(Dataset records)
:::

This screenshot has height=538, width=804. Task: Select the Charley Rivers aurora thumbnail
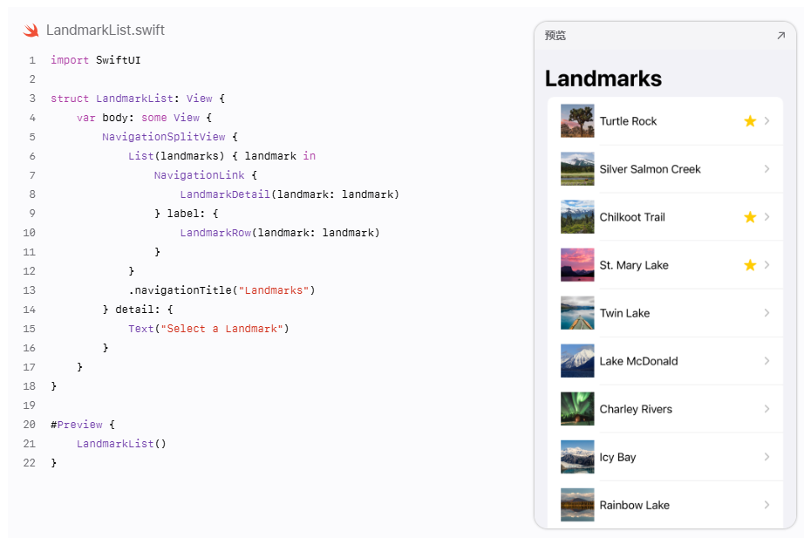point(577,409)
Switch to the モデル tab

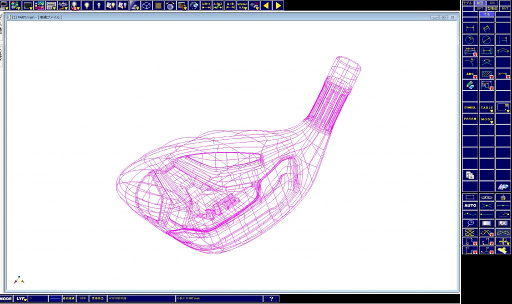point(467,3)
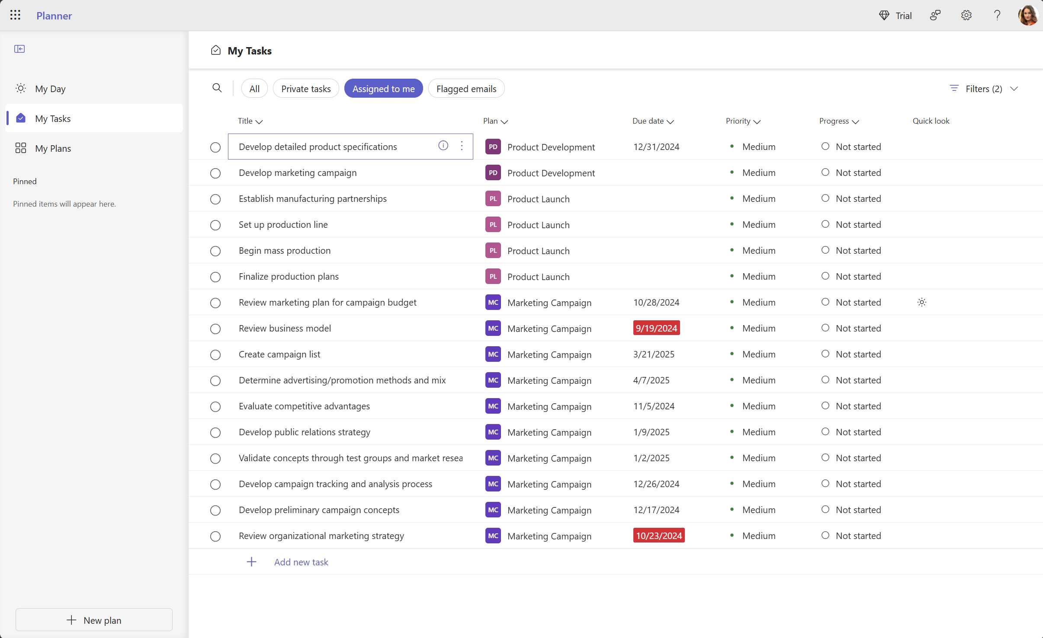The height and width of the screenshot is (638, 1043).
Task: Navigate to My Plans section
Action: pos(53,147)
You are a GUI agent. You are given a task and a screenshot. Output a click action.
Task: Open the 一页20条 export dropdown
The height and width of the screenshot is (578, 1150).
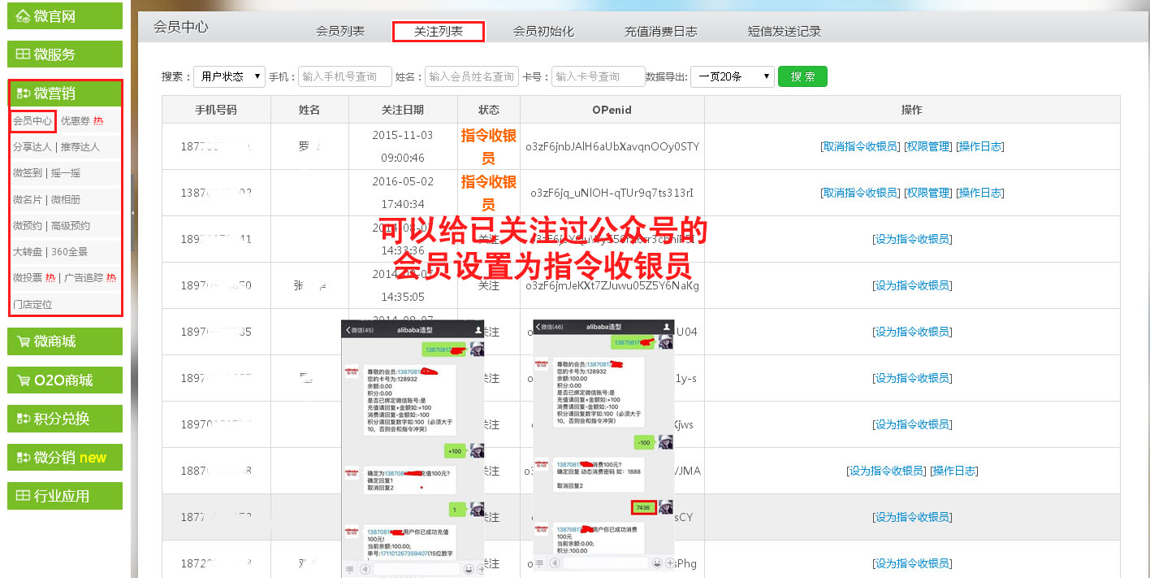click(732, 76)
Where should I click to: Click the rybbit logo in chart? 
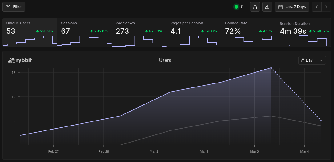point(20,60)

:::

TASK STATEMENT: The first line of the entries, the line containing "Task: Open the 一页20条 export dropdown", and every line between them are to be output exactly; pictures are not.

TASK SOLUTION:
This screenshot has height=538, width=804. Task: Select the Charley Rivers aurora thumbnail
point(577,409)
Switch to the モデル tab

point(467,3)
The height and width of the screenshot is (638, 1043).
Task: Navigate to My Plans section
Action: pos(53,147)
You are a GUI agent. You are given a task and a screenshot. Output a click action.
Task: Open the 一页20条 export dropdown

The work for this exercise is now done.